Angefangen hat alles vor knapp neun Monaten. Zufällig waren die populäre Sängerin und Präsident Kwaśniewski im gleichen Flugzeug zur Fußball-Weltmeisterschaft nach Korea gekommen. Sie sollte die Hymne singen, er den polnischen Fußballern Mut machen. Da Górniak die Hymne so eigenwillig interpretierte, dass die Spieler verstummten, entlud sich nach ihrer Rückkehr ein Meer an Kritik und Häme über ihr: Górniak sei schuld am miserablen Abschneiden der polnischen Nationalmannschaft. Das 0:2 gegen die Koreaner und das 0:4 gegen die Portugiesen gehe auf ihr Konto.

Damals nahm Kwaśniewski die Sängerin öffentlich in Schutz: „Wenn Edyta Górniak nicht nur die Hymne gesungen hätte, sondern länger auf dem Fußballfeld geblieben wäre, hätte sie die koreanische Mannschaft so bezirzt, dass das Match zwischen Polen und Korea besser für uns ausgegangen wäre.“

Vor einigen Tagen nun hat das Satireblatt NIE (Nein) das Gerücht vom Juni 2002 über eine angebliche Affäre Kwaśniewskis aufgewärmt, das sofort auch von der Trybuna nachgedruckt wurde, von Blättern also, die beide der postkommunistischen Regierung unter Premier Leszek Miller nahe stehen und als Gegner des Staatspräsidenten gelten. Dieser handelt seit einiger Zeit immer unabhängiger.

In der vor kurzem hochgekochten größten Korruptionsaffäre in Polen, in die auch Miller verwickelt ist, hatte sich Kwaśniewski für eine lückenlose Aufklärung ausgesprochen. Der NIE-Publizist Maciej Wisniowski vermutete denn auch prompt, dass Kwaśniewski die Korruptionsaffäre angezettelt habe, um von den Sexgerüchten um seine Person abzulenken.

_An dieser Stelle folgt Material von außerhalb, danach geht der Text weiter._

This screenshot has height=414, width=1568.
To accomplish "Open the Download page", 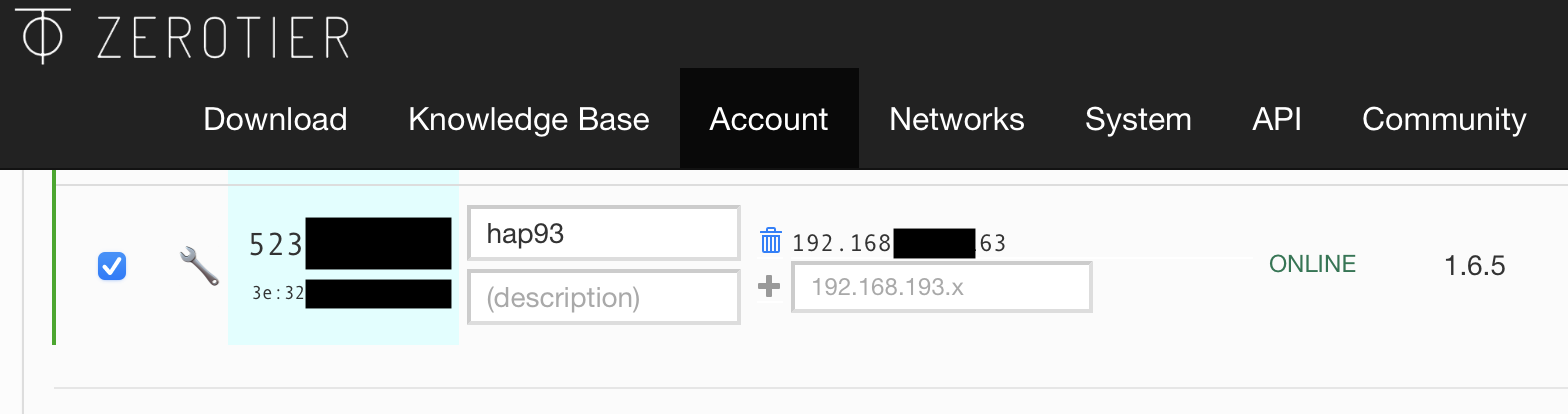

Michal Tober, Pressechef der Regierung, kommentiert den Skandal ganz unschuldig: „Es ist etwas Ungesundes in der Atmosphäre rund um dieses Gerücht. Diese mehr oder weniger absurden Gerüchte sollen suggerieren, dass es einen neuen ‚Krieg an der Spitze‘ gibt zwischen Präsident und Premier.“ Und das scheint ja nun überhaupt nicht zu stimmen.